Of course, that’s not at all how things work in politics. Being right isn’t a guarantee of success, nor is being wrong a necessary precursor to failure. Victories have to be fought for, and when you waste your time fighting losing battles on peripheral issues, it weakens your ability to deliver when you have to.

Patrick’s people can (and do) read. They know how Spitzer’s driver’s license proposal helped cripple his core agenda. And then they watched as their boss waded out into Spitzer’s wake.

Never mind that Patrick’s stand on immigrant tuition could be the correct one. This past April, the Commonwealth’s Board of Higher Education endorsed a document that answers several questions about in-state tuition for immigrants.

The Board said that only immigrants who’d spent three years in local high schools and would have graduated would be eligible for tuition; that state and federal financial aid would not be available to them; that the number of students affected would be between 400 and 600 a year; that most state schools had empty seats that needed to be filled; and that granting in-state tuition would “likely result in extra revenue” for the university system – as much as $2.5 million.

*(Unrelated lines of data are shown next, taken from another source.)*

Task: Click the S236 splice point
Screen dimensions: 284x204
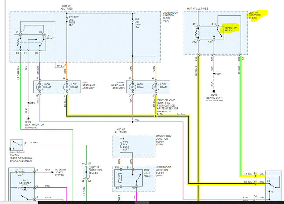Action: (214, 73)
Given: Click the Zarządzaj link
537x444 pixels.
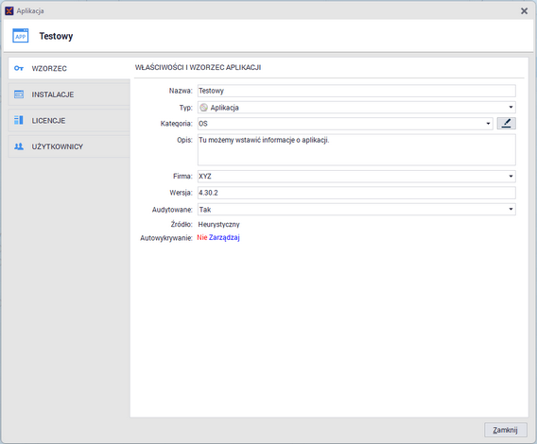Looking at the screenshot, I should [x=224, y=237].
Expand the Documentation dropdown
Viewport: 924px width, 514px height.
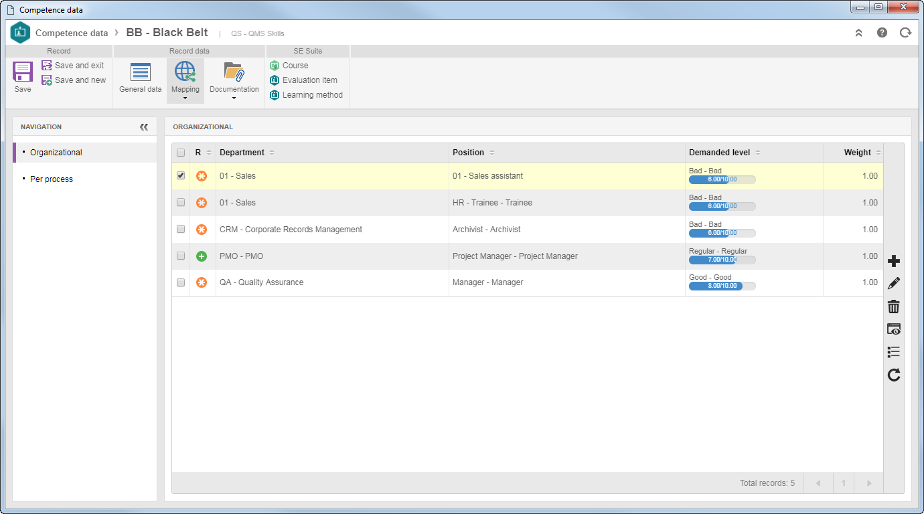(234, 98)
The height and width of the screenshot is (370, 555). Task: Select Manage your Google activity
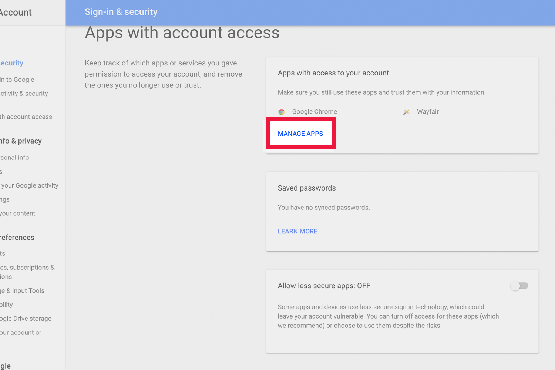(29, 185)
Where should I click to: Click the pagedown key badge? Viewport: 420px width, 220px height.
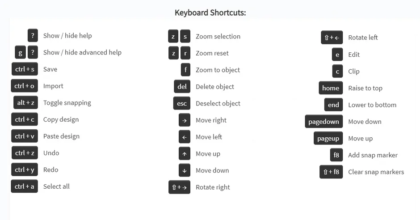point(324,122)
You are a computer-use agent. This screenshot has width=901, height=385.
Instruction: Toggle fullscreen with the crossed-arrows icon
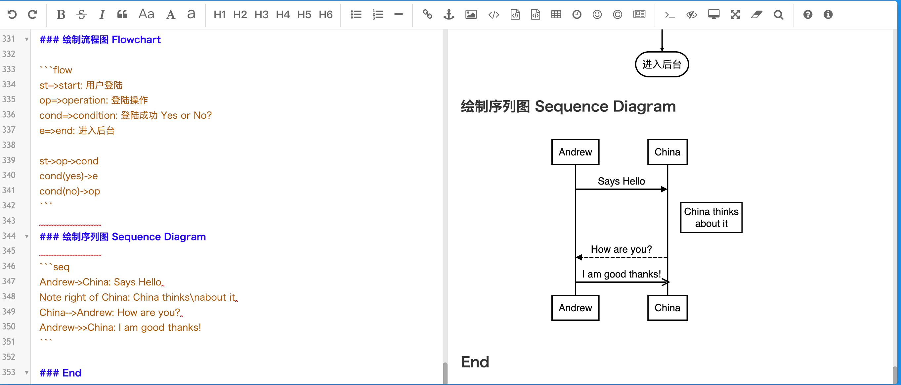(x=735, y=14)
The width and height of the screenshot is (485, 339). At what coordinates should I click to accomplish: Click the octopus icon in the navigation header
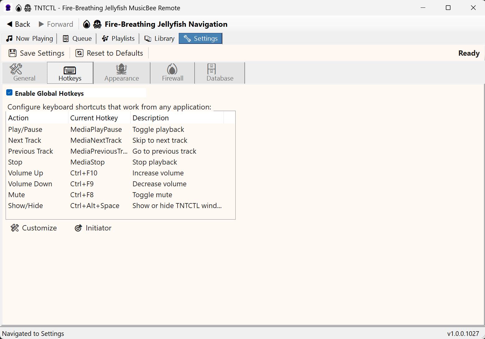(x=97, y=24)
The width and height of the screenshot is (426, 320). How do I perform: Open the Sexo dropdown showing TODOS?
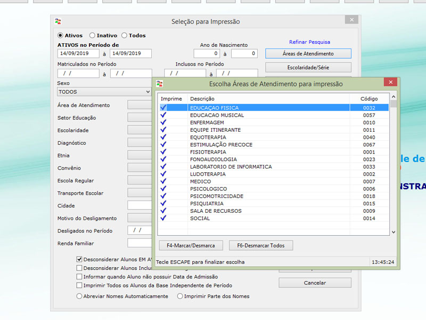tap(104, 92)
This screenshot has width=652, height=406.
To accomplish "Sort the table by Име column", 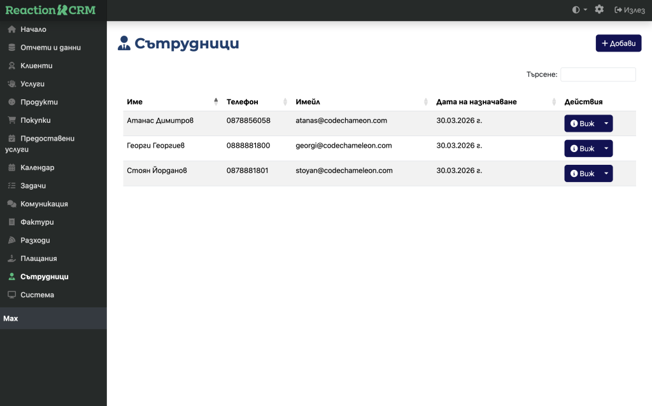I will pyautogui.click(x=170, y=102).
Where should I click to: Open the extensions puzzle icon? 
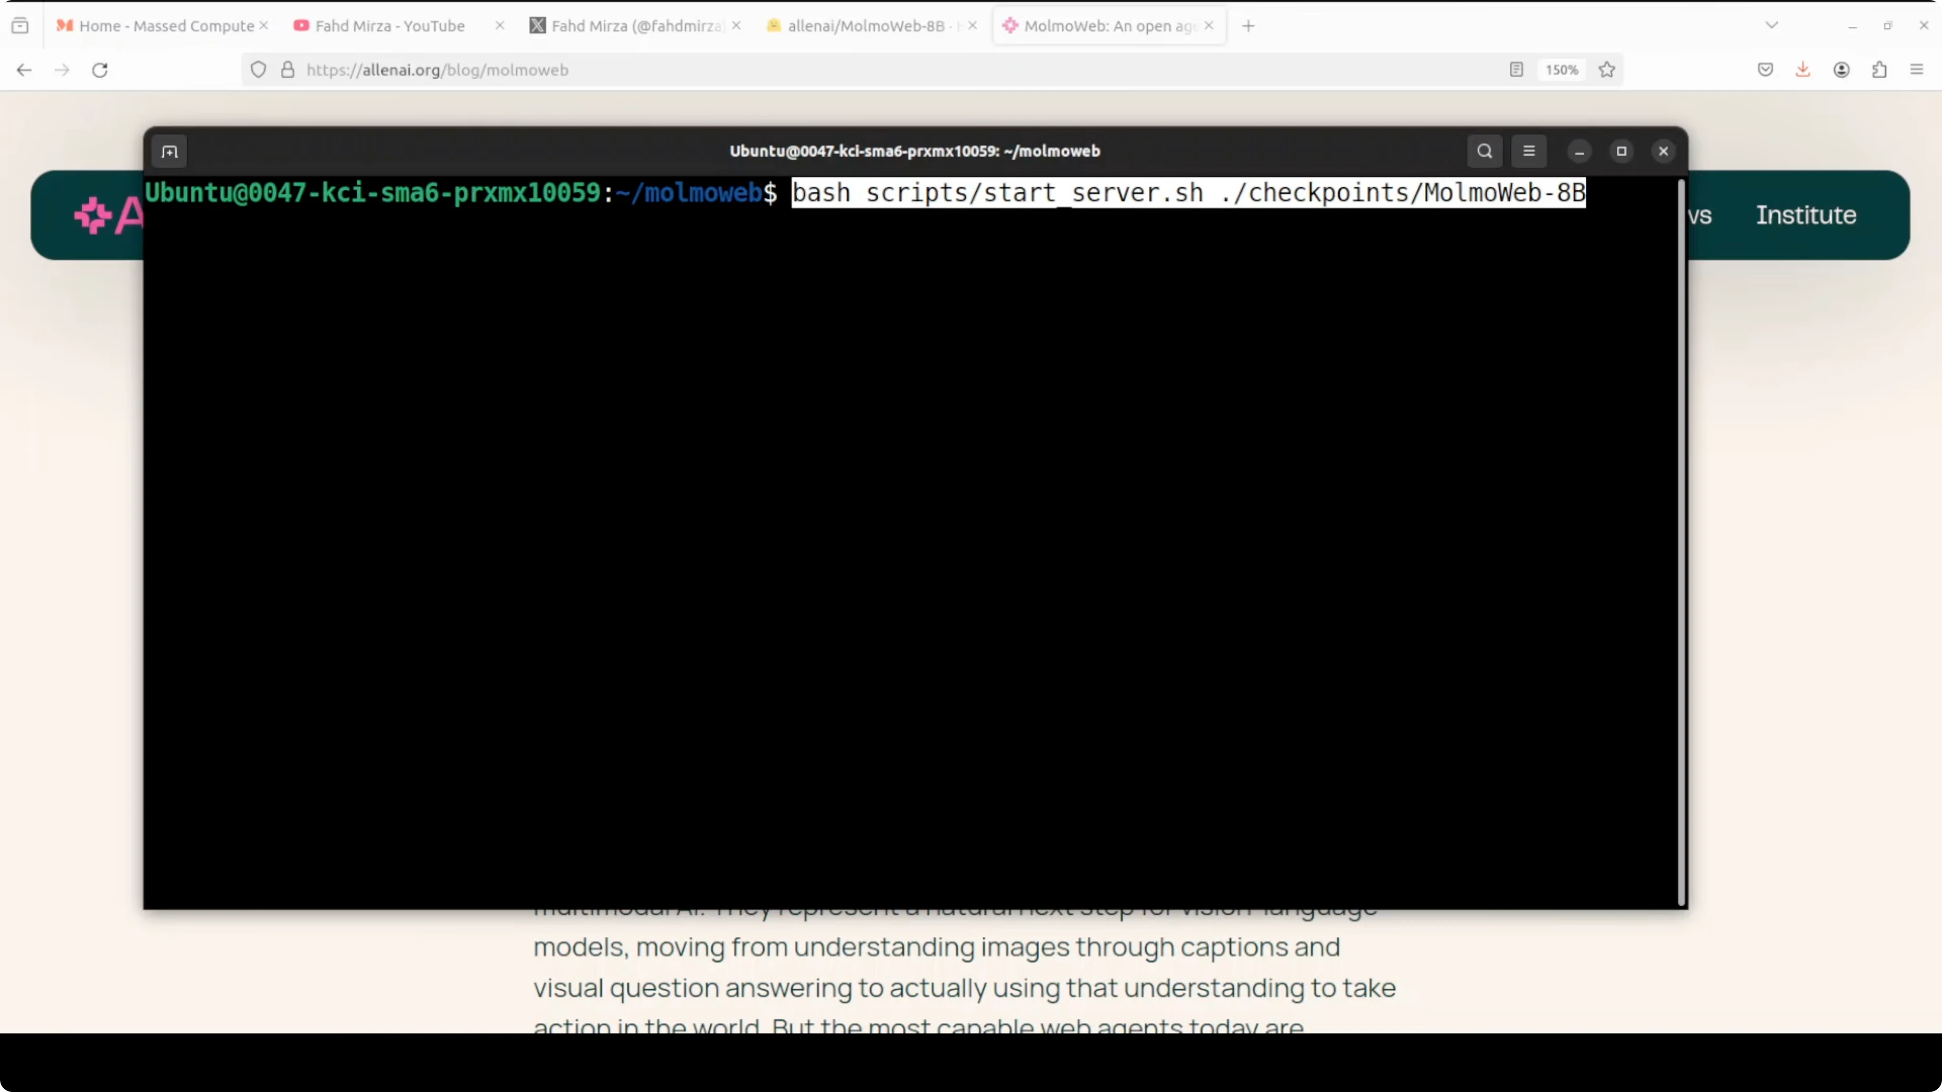coord(1879,70)
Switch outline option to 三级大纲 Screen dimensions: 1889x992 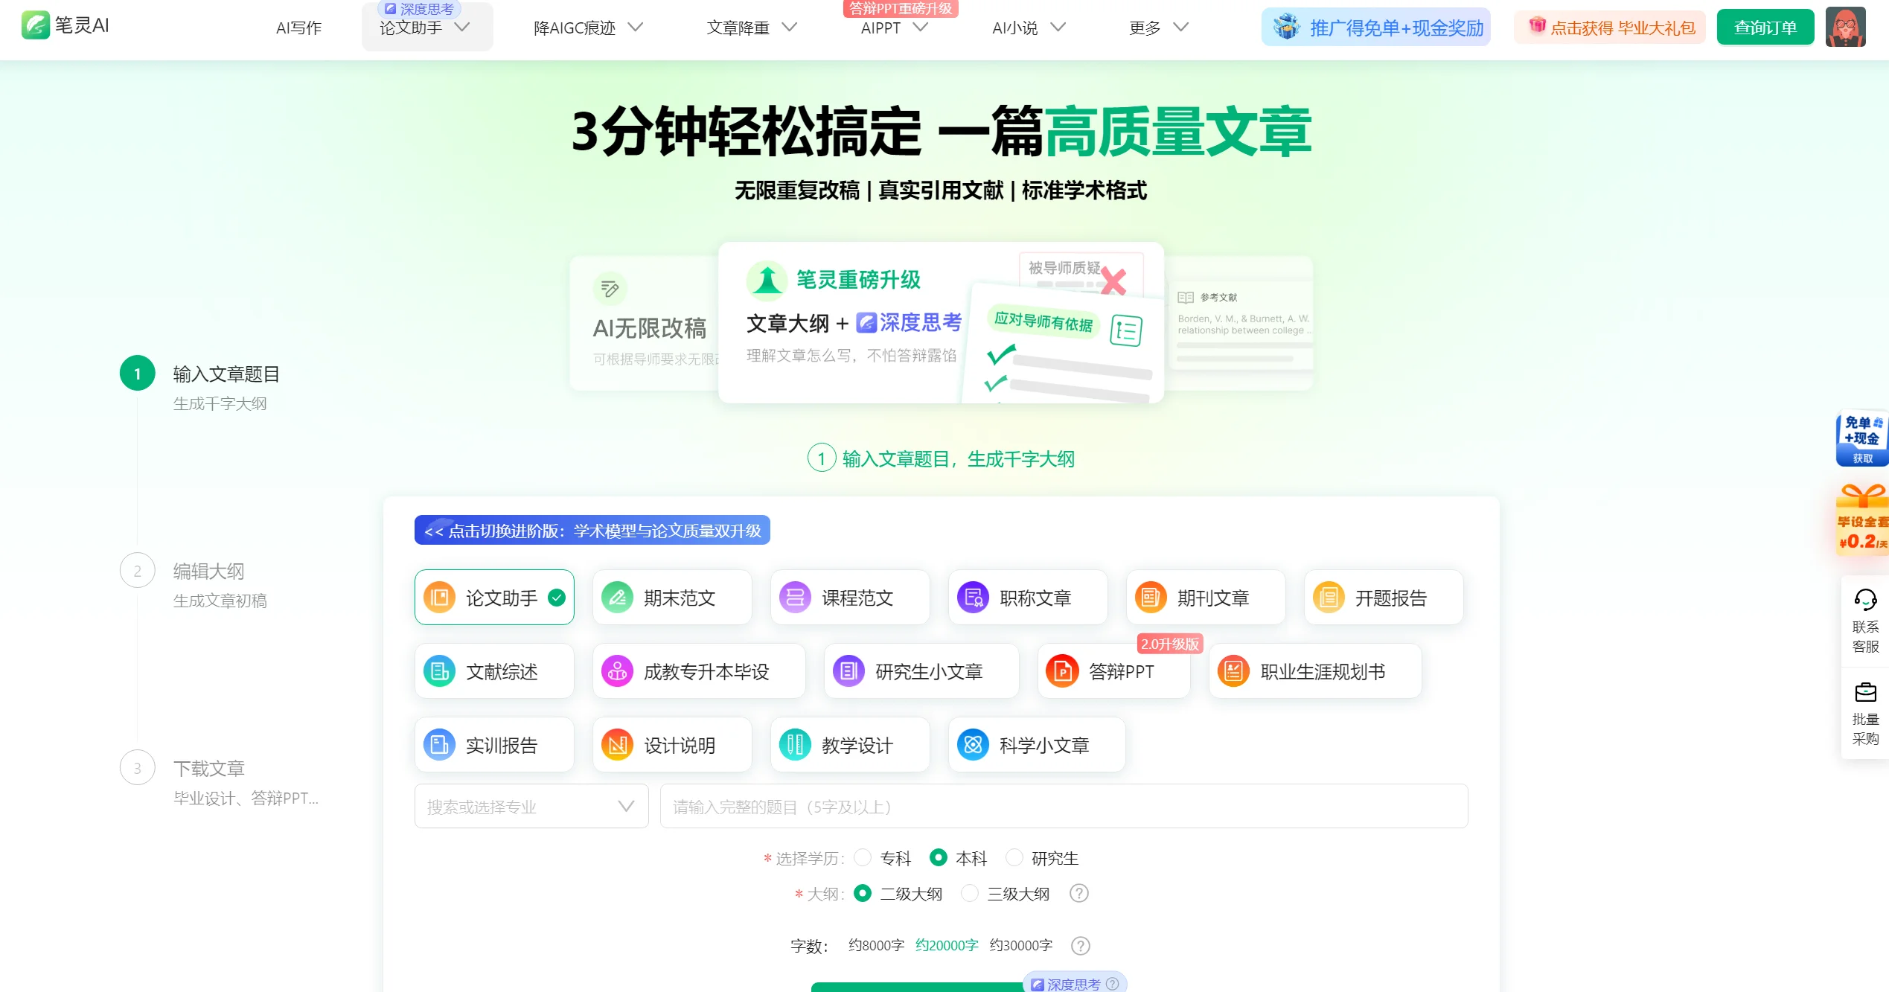click(x=969, y=893)
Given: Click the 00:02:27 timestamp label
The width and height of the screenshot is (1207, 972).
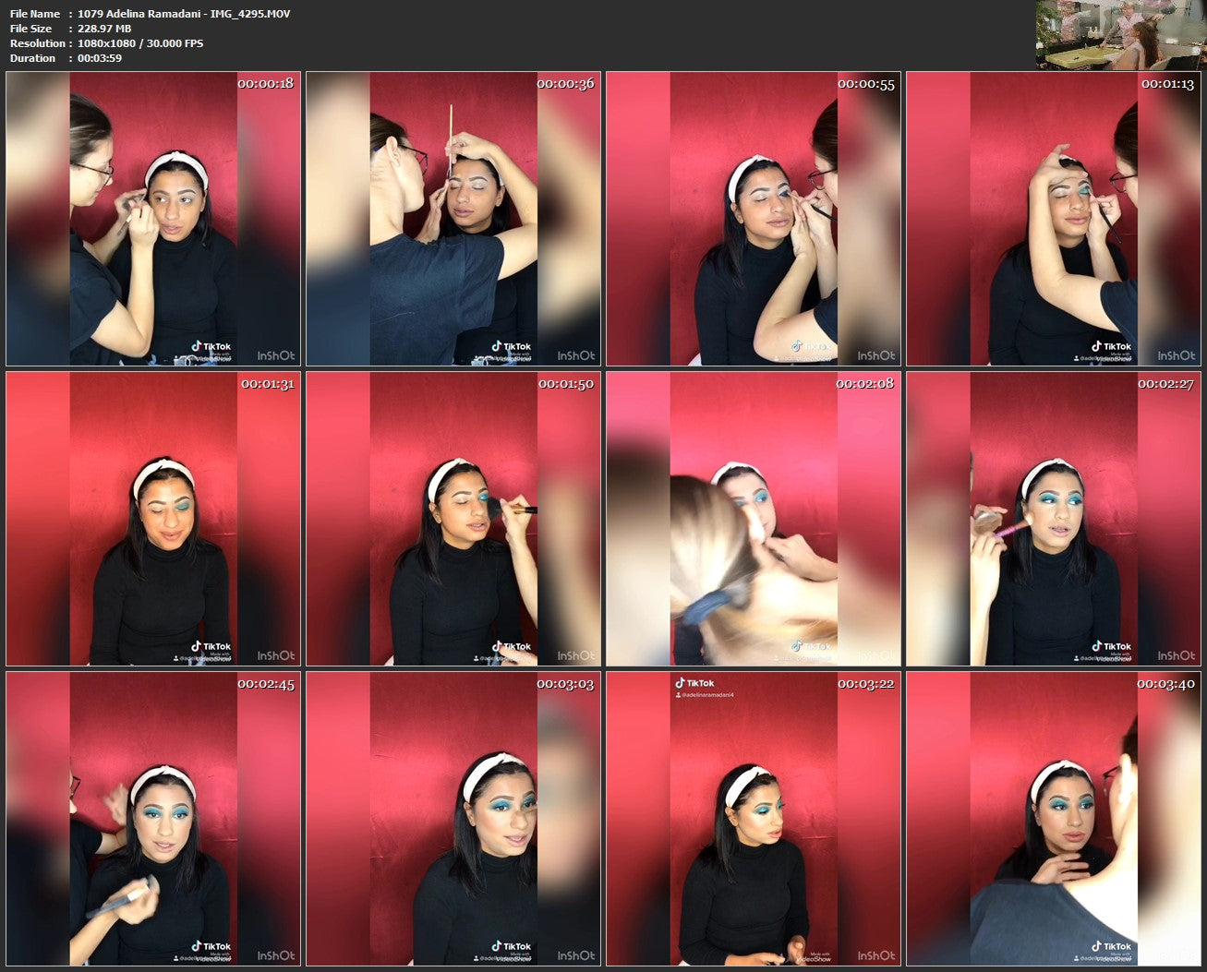Looking at the screenshot, I should coord(1165,383).
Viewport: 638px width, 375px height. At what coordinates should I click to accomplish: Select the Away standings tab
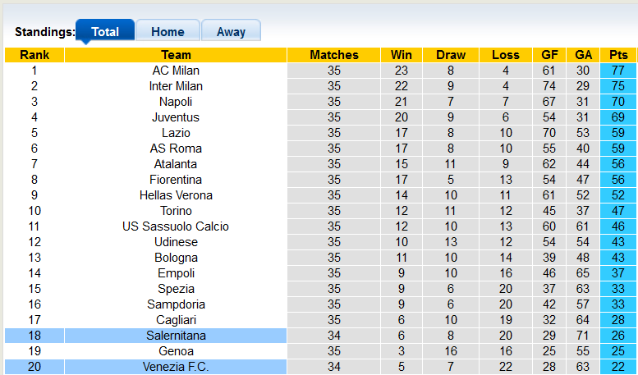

All that’s great. It’s also, unfortunately, beside the point at the moment. House members remember what happened the last time they tried to stand up and do the right thing on immigrant tuition. They’re certainly wary of making that mistake twice, and at the moment, Patrick isn’t strong enough to stand up and make them act. If he does go over the legislature’s heads, the GOP will almost certainly hit back. One way or another, the legislature will wind up voting on immigrants, and when they do, election year fear will win the day.

It must feel great to stand up to demagoguery and win. But the wisdom of purposefully martyring yourself when you supposedly have so much else you want to do is another story altogether.